Император страстно желал чем-нибудь порадовать свою возлюбленную.

— Ты должна навестить маму, — решительно сказал он, — почему ты мне раньше не говорила? Иди, мое сердце и печень, иди завтра же. Даю тебе разрешение. Но к сумеркам ты должна вернуться! Я не могу отпускать тебя на ночь.

Вот как случилось, что Цыси получила разрешение на целый день поехать к матери. Императору за этот подарок она заплатила благодарной пылкостью. Визит следовало объявить заранее, чтобы в дядином доме успели приготовиться. Через день все было готово. Двух евнухов послали сообщить, что императрица прибудет в полдень. Какое же возбуждение царило в Оловянном переулке! Цыси тоже была взволнована предстоящим визитом и в назначенный день поднялась необычно рано и легко. Целый час она выбирала, что ей надеть.

— Я не хочу выглядеть парадно, — говорила она служанке, — они могут подумать, что я загордилась.

— Почтенная, вы должны выглядеть царственно, — возражала та, — иначе они решат, что вы не удостаиваете их чести.

— Хорошо, остановимся на золотой середине, — согласилась Цыси.

Она пересмотрела все свои наряды, примеривая то один, то другой, пока, наконец, не выбрала атласный халат цвета пурпурной орхидеи, подбитый серым мехом. Красота этой изящной одежды заключалась не в смелости фасона, а в совершенстве каймы и вышивки рукавов. Надев халат, Цыси осталась довольна и добавила украшение — свой любимый нефрит.

Фрейлины уговорили ее немного поесть, и она с трудом проглотила несколько кусочков. Паланкин уже ждал во дворе.

Цыси вошла в него, носильщики плотно закрыли желтые атласные занавески, и путешествие началось.

На протяжении мили маршрут лежал в пределах Запретного города, и она угадывала, какими дворами ее несли и какими залами.
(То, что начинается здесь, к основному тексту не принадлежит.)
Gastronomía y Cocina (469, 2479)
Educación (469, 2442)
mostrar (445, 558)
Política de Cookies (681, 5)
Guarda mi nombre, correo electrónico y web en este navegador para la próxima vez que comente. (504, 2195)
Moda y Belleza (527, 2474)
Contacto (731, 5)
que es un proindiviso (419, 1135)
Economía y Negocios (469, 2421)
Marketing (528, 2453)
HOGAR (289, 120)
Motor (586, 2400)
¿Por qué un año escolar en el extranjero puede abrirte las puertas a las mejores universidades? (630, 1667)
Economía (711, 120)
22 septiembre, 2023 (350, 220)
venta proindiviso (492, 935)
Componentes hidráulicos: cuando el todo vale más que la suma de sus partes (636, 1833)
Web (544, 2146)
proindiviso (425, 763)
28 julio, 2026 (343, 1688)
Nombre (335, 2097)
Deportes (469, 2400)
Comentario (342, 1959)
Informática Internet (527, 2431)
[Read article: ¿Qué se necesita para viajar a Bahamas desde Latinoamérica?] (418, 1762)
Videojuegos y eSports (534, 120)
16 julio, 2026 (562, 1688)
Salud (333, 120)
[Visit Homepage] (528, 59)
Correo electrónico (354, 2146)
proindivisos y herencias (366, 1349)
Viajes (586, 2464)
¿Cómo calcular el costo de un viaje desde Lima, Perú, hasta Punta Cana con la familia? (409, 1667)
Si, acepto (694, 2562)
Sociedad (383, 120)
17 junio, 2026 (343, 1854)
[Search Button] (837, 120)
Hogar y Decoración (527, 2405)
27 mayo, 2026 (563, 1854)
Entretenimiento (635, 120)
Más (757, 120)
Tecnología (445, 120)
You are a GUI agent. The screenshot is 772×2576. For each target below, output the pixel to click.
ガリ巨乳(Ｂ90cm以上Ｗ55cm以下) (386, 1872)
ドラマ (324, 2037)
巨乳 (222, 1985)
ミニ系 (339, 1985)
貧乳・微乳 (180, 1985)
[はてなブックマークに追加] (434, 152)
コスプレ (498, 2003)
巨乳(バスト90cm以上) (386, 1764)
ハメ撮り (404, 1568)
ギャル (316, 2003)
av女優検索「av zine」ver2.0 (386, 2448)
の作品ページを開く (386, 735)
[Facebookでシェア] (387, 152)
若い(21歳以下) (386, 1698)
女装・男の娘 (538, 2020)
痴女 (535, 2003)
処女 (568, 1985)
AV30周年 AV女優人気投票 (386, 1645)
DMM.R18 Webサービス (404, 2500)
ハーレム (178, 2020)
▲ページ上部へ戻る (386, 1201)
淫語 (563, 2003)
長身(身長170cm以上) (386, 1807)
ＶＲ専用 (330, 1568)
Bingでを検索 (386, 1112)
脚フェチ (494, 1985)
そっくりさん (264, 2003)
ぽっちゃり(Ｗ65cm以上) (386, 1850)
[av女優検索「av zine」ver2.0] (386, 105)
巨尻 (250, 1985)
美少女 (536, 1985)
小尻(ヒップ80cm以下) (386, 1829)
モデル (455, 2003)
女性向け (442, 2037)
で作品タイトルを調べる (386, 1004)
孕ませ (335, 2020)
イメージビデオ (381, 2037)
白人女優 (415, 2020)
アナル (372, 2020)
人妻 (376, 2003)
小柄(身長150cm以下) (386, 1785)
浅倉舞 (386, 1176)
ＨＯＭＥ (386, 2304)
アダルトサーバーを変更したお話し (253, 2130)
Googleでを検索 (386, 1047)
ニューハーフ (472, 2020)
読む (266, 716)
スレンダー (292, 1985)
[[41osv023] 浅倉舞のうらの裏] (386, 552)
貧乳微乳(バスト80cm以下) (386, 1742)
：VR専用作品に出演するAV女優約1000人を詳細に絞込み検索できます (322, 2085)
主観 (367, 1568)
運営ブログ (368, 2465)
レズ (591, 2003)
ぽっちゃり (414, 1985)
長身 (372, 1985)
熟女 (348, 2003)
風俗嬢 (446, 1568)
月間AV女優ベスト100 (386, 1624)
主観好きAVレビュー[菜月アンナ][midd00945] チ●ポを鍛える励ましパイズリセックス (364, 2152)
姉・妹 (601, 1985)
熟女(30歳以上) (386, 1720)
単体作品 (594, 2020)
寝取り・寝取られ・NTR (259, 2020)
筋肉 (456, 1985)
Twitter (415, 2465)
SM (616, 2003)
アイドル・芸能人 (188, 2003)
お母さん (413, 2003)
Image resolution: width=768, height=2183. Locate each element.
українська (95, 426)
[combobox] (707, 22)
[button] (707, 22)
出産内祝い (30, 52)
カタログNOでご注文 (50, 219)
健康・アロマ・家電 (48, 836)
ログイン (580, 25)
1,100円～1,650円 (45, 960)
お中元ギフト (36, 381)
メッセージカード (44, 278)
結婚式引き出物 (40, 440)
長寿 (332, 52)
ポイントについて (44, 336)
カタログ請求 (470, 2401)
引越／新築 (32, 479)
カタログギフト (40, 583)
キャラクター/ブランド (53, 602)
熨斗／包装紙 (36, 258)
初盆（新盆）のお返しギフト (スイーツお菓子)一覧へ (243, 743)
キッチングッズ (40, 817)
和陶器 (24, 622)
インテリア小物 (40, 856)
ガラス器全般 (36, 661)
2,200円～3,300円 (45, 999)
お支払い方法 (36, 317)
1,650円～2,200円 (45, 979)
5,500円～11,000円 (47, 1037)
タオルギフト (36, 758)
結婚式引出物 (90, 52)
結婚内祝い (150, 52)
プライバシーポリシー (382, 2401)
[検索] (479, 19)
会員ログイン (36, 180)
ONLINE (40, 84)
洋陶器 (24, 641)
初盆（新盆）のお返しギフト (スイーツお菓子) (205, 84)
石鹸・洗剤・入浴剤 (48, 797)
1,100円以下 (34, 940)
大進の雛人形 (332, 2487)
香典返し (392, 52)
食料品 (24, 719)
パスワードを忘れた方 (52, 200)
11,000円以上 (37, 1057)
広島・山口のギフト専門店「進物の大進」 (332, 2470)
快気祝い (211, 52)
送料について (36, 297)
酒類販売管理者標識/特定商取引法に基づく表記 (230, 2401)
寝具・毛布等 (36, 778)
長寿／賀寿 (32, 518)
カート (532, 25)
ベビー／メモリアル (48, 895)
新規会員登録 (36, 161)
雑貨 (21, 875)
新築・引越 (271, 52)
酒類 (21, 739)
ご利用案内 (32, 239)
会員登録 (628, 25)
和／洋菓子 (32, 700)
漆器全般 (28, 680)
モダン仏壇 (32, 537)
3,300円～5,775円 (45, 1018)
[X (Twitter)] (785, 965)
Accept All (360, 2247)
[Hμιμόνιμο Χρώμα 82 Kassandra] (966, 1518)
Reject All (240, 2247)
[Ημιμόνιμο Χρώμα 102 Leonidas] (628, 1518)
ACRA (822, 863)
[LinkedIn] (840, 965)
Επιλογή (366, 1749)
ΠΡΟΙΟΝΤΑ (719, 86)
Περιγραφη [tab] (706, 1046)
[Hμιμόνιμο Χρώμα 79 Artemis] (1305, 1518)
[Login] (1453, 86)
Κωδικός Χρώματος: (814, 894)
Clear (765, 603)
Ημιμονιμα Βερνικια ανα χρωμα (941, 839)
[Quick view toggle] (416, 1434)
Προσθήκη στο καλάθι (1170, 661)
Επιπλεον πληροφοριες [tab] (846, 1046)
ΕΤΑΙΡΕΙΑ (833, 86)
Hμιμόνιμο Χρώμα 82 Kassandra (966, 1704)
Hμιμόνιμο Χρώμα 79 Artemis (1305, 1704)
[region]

Они все время направлялись к югу, потому что император даровал ей привилегию проходить главными воротами, которые именовались Полуденными и которыми обычно пользовался он сам. Когда паланкин поравнялся с воротами, она услышала, как начальник императорской гвардии прокричал своим стражникам: «Смирно!» Как же знаком был ей этот голос! Подавшись вперед, она на сантиметр отодвинула занавеску и в образовавшуюся щель увидела Жун Лу. Он стоял к ней боком, выпрямившись, расправив плечи. Перед собой он напряженно держал меч. Пока паланкин проносили мимо, он даже не покосился в ее сторону, но по темному румянцу на его щеках Цыси поняла — он слышал, он знал, что это была она. И тогда императрица опустила занавеску.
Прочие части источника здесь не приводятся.